Start of DOCUMENT SEGMENT

Questions also linger over the size and nature of North Korea’s chemical weapons arsenal and whether Pyongyang has manufactured actual weapons from its known stocks of bacterial strains that cause anthrax and the plague.
In addition, U.S. officials would like to press North Korea about its participation in international weapons-trafficking networks, including its procurement of Soviet-era missile designs and its known attempts to sell nuclear and chemical weapons technology to Syrian President Bashar al-Assad. In its initial statements expressing willingness to engage in talks with President Trump, North Korea offered to halt the country’s lucrative trade in weapons technology to foreign governments. With the cancellation of the summit, it is unclear whether that offer still holds.
“One issue that no one is talking about is proliferation,” said Jeffrey Lewis, director of the East Asia Nonproliferation Program at the Middlebury Institute of International Studies in Monterey, Calif. “North Korea sold a nuclear reactor to Syria for the express purpose of making nuclear weapons. That could happen again.”
A partially built, North Korean-engineered nuclear reactor near the Syrian city of Deir al-Zour was destroyed in an Israeli military strike in 2007.
The possibility of a second uranium-enrichment facility has gained credence among Western intelligence agencies in recent months as new information has appeared to bolster the initial reports from the North Korean defector, according to three officials familiar with the evidence.
The computer slide presentation prepared by the Institute for Science and International Security said the facility was believed to be called Kangsong, although different names may have been used in the past. The author of the presentation is David Albright, the institute’s president and a former United Nations weapons inspector who has worked closely with several Western governments in developing assessments of North Korea’s capabilities. A copy of the presentation was provided to The Washington Post.

End of DOCUMENT SEGMENT
Start of DATA TO EXAMINE

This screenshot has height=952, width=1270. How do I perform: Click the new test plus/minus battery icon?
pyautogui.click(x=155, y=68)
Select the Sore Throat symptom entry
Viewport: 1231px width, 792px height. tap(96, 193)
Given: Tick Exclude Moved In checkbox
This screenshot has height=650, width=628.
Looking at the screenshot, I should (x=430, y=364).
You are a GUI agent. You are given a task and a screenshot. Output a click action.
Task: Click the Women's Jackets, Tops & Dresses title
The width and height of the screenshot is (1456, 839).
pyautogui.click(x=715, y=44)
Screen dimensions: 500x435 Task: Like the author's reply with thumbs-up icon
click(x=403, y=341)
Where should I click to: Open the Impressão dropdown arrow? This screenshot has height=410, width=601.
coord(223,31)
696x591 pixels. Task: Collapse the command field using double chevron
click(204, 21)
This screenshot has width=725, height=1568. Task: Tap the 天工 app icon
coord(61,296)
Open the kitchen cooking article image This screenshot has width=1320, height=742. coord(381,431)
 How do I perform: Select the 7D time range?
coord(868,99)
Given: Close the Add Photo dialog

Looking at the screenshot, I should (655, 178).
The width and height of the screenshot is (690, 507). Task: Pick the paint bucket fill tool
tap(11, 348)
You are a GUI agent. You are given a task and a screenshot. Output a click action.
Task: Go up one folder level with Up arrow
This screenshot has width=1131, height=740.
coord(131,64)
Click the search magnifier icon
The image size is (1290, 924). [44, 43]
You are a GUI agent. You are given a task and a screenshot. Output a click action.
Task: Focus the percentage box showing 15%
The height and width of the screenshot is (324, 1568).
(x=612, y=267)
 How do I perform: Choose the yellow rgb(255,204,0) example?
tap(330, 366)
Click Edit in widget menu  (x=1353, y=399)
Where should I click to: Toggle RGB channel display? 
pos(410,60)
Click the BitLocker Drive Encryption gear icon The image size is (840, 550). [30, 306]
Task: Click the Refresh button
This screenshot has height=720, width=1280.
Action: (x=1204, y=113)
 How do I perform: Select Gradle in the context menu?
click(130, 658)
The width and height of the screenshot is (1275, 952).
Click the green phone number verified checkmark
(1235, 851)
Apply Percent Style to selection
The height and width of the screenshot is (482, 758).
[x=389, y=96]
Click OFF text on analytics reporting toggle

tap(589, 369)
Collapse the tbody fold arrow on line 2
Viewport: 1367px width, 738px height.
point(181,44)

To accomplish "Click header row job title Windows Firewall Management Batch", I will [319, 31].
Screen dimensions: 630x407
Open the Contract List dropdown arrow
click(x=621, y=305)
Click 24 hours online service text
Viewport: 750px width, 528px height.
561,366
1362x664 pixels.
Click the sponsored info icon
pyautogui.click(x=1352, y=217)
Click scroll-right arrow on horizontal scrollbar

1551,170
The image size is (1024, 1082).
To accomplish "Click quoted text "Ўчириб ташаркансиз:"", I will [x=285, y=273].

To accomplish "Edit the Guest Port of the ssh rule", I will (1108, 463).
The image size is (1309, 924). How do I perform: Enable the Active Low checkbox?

End of DATA TO EXAMINE

WORK ITEM
From the passage on North Korea's weapons programs, copy out the section starting with "Questions also linger" and going on through "and the plague.".

ANSWER
Questions also linger over the size and nature of North Korea’s chemical weapons arsenal and whether Pyongyang has manufactured actual weapons from its known stocks of bacterial strains that cause anthrax and the plague.